"Protection mechanism failure in Windows Shell allows an unauthorized attacker to perform spoofing over a network," Microsoft said in an alert, a statement the company updated on April 27 to acknowledge active exploitation.
Microsoft revises advisory on CVE-2026-32202
Microsoft has revised its advisory for CVE-2026-32202, a high-severity Windows Shell spoofing vulnerability (CVSS 4.3) that the company says has been "actively exploited in the wild." The bug was patched as part of Microsoft's Patch Tuesday update for April 2026. In its alert, Microsoft described the flaw succinctly: "An attacker would have to send the victim a malicious file that the victim would have to execute." The company also said it corrected the "Exploitability Index, Exploited flag, and CVSS vector" after the values published on April 14 were incorrect.
Akamai researcher Maor Dahan traces the issue to an incomplete February fix
Akamai security researcher Maor Dahan, credited with discovering and reporting the bug, said the now-exploited vulnerability stems from an incomplete patch for CVE-2026-21510. Dahan linked CVE-2026-32202 to the earlier February 2026 fixes and the longer exploit chain used by a Russian nation-state group tracked as APT28 (aka Fancy Bear, Forest Blizzard, GruesomeLarch, and Pawn Storm).

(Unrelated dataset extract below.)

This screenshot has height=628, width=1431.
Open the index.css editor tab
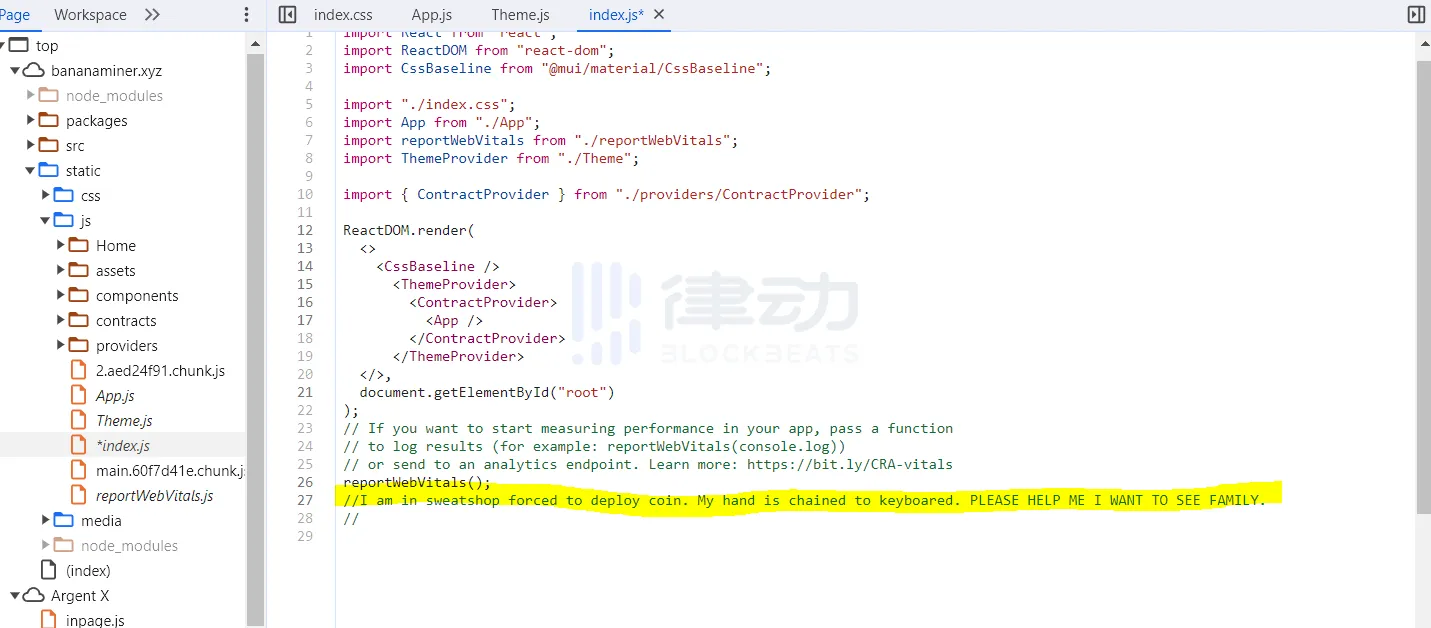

- CVE-2026-21510 (CVSS 8.8) — "A protection mechanism failure in Windows Shell that allows an unauthorized attacker to bypass a security feature over a network." Fixed by Microsoft in February 2026.
- CVE-2026-21513 (CVSS 8.8) — "A protection mechanism failure in MSHTML Framework that allows an unauthorized attacker to bypass a security feature over a network." Also fixed by Microsoft in February 2026.
Akamai noted that abuse of CVE-2026-21513 was flagged by the company early in March, after unearthing a malicious artifact in January 2026. According to Akamai, the campaign that leveraged the chain targeted Ukraine and E.U. nations in December 2025.
The attack technique: malicious LNK files, UNC paths, SMB and Net-NTLMv2
Akamai's analysis lays out a specific technical path from a malicious Windows Shortcut (LNK) to credential theft. The December campaign used LNK files "to exploit the two vulnerabilities, effectively bypassing Microsoft Defender SmartScreen and enabling attacker-controlled code to be executed," Akamai reported. Dahan described the mechanism in technical terms: "APT28 leverages the Windows Shell namespace parsing mechanism to load a dynamic-link library (DLL) from a remote server using a UNC path. The DLL is loaded as part of the Control Panel (CPL) objects without proper network zone validation."
Akamai said the February 2026 patch reduced the remote code execution risk by triggering a SmartScreen check of the CPL file's digital signature and origin zone, but it did not stop the victim machine from authenticating to an attacker's server when a UNC path was resolved. As Dahan put it: "When that path is a UNC path (like '\\attacker.com\share\payload.cpl'), Windows initiates an SMB connection to the attacker's server. This server message block (SMB) connection triggers an automatic NTLM authentication handshake, sending the victim's Net-NTLMv2 hash to the attacker, which can later be used for NTLM relay attacks and offline cracking."
In Akamai's framing, the February fix closed the initial remote code execution vector (CVE-2026-21510) but left an "authentication coercion flaw (CVE-2026-32202)" that allowed credential theft through auto-parsed LNK files.
What this means for technologists, enterprise procurement leaders, and end users
- Technologists and security teams: will need to account for an authentication-coercion vector tied to UNC path resolution and SMB authentication, and to correlate indicators such as unexpected SMB connections following LNK parsing and attempts to access CPL payloads from remote UNC shares.
- Affected enterprises and procurement leaders: will weigh the implications of automatic NTLM handshakes to remote SMB hosts and the downstream risks of Net-NTLMv2 hashes being captured for relay or offline cracking, particularly in environments with exposed SMB access or legacy authentication enabled.
- End users and desktop operators: should be aware that the chain observed used a malicious Windows Shortcut (LNK) that could bypass SmartScreen checks under certain conditions, and that Microsoft labeled the vector as requiring a malicious file delivered to and executed by the victim.
Microsoft did not provide operational details of the exploitation activity in its advisory. Akamai's public explanation fills technical gaps by linking the observed campaign to APT28 and by describing how incomplete trust verification during path resolution allowed a zero-click credential-theft vector to remain after the February fixes.
The record as presented leaves a compact, consequential arc: a February patch mitigated a high-severity remote code execution, an authentication coercion gap persisted and was later tracked by Microsoft as an actively exploited flaw (CVE-2026-32202), and security researchers tied the behavior to a known advanced actor using LNK-to-UNC-to-SMB techniques. Whether Microsoft will publish additional details about the exploitation activity, and whether defenders will see indicators tied to specific attacker infrastructure, are concrete next steps the public record does not yet show.